1. Instrumental errors. These include faulty equipment such as uncalibrated glassware. 2. Operative errors. These include personal errors and can be reduced by experience and care of the analyst in the physical manipulations involved. Operative errors can be minimized by having a checklist of operations. Operations in which these errors may occur include transfer of solutions, effervescence and “bumping” during sample dissolution, incomplete drying of samples, and so on. These are difficult to correct for. Other personal errors include mathematical errors in calculations and prejudice in estimating measurements. 3. Errors of the method. These are the most serious errors of an analysis. Most of the above errors can be minimized or corrected for, but errors that are inherent in the method cannot be changed unless the conditions of the determination are altered.
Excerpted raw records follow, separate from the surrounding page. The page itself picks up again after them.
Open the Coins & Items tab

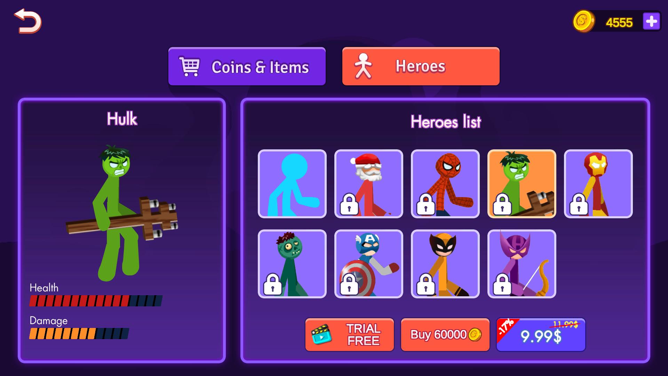[x=247, y=66]
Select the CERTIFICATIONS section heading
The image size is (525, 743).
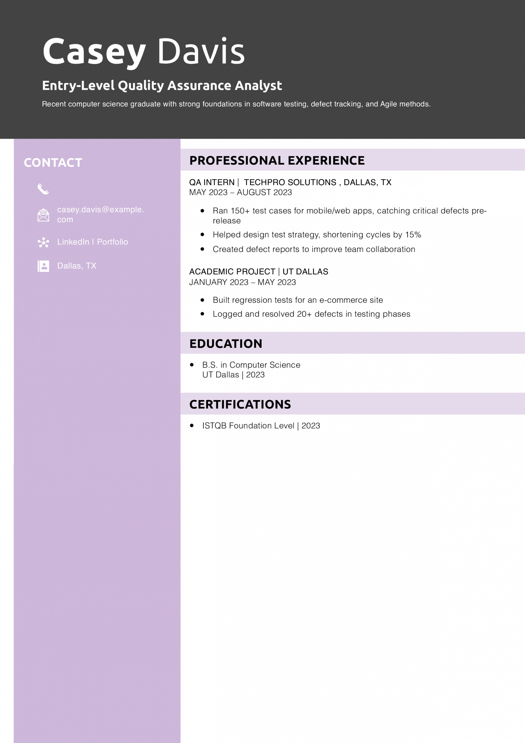click(x=240, y=404)
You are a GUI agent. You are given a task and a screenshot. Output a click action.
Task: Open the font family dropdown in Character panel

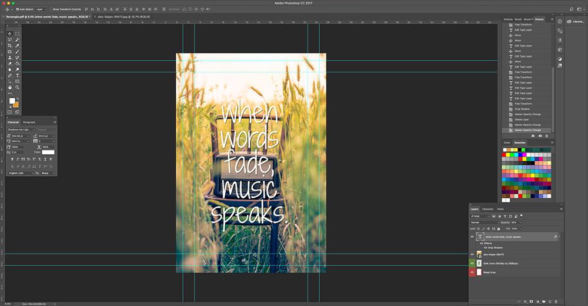(x=21, y=129)
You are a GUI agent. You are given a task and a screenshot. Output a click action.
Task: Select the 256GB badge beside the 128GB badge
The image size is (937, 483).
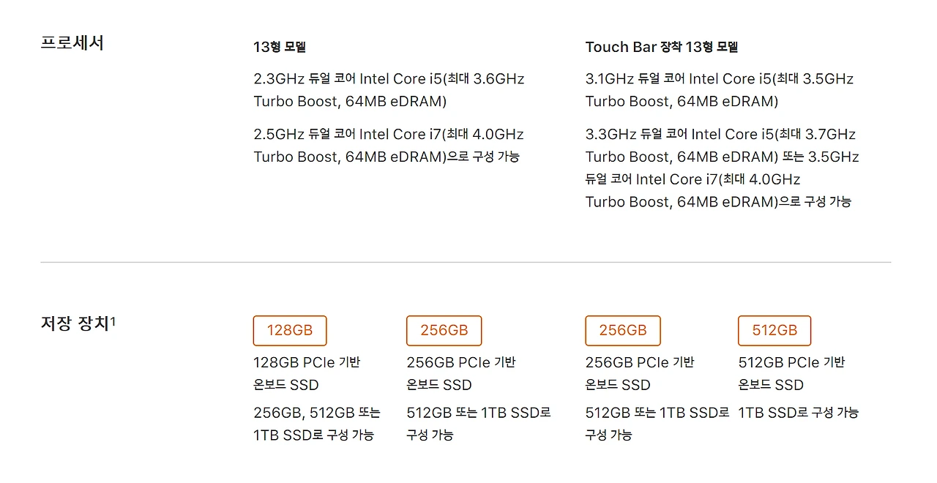tap(444, 330)
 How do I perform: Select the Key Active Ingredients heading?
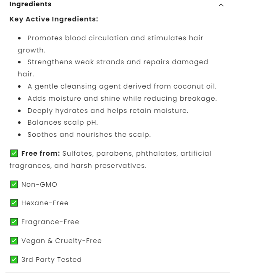click(x=54, y=19)
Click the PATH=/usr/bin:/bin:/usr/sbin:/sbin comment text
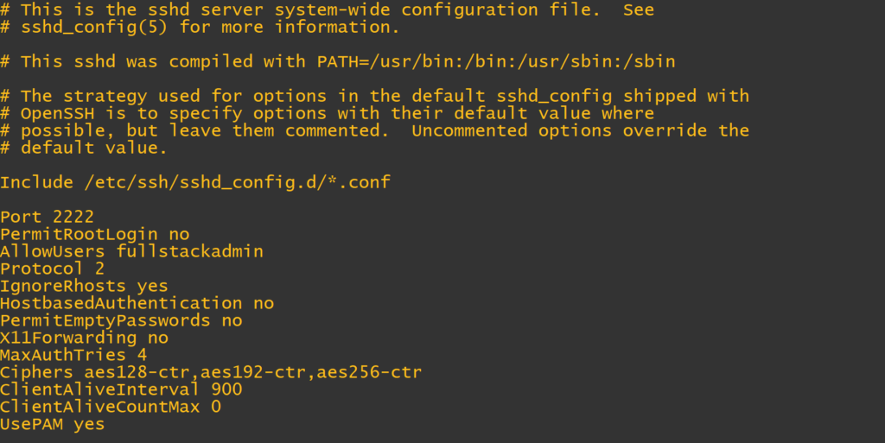Viewport: 885px width, 443px height. [x=496, y=61]
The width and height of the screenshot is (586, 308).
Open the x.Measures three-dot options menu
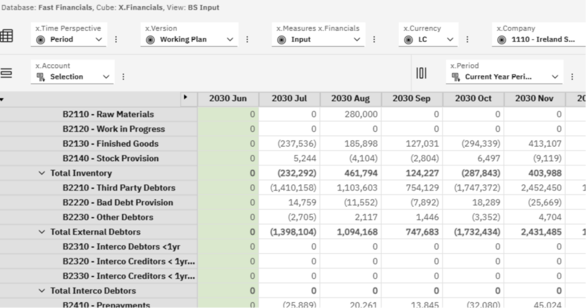pos(374,39)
Some sources of methodical errors include coprecipitation of impurities, slight solubility of a precipitate, side reactions, incomplete reactions, and impurities in reagents. Sometimes correction can be relatively simple, for example, by running a reagent blank. A blank determination is an analysis on the added reagents only. It is standard practice to run such blanks and to subtract the results from those for the sample. But a good blank analysis alone cannot guarantee correct measurements. If the method, for example, responds to an analyte present in the sample other than the intended analyte, the method must be altered. Thus, when errors become intolerable, another approach to the analysis must be made. Sometimes, however, we are forced to accept a given method in the absence of a better one.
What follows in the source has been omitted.